──────── GIVEN DATA ────────
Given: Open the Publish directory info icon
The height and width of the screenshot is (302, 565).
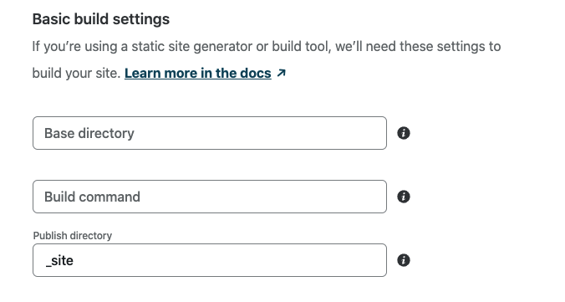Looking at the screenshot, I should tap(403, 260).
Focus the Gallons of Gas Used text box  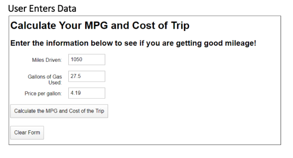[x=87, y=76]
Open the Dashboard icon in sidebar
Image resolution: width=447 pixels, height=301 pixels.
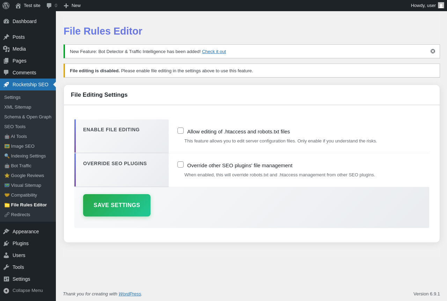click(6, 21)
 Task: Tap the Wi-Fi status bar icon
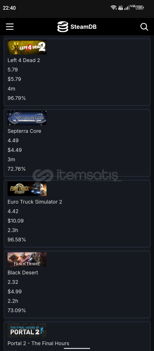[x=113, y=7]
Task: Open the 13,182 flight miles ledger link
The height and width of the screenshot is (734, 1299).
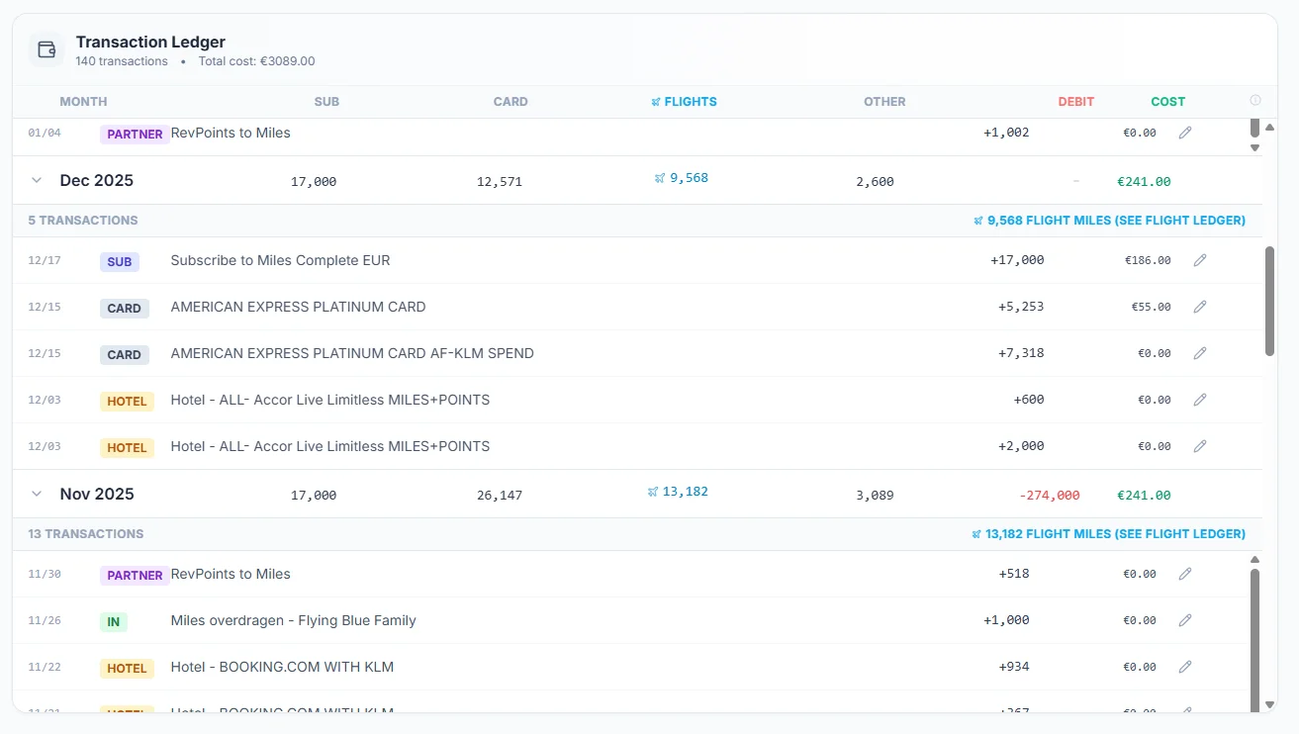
────────
**TASK OBJECTIVE:** Take every line from the records above that has the word "Open" and copy it.

**SOLUTION TO THE PROBLEM:**
Given: Open the Publish directory info icon
Open the Dashboard icon in sidebar
Task: Open the 13,182 flight miles ledger link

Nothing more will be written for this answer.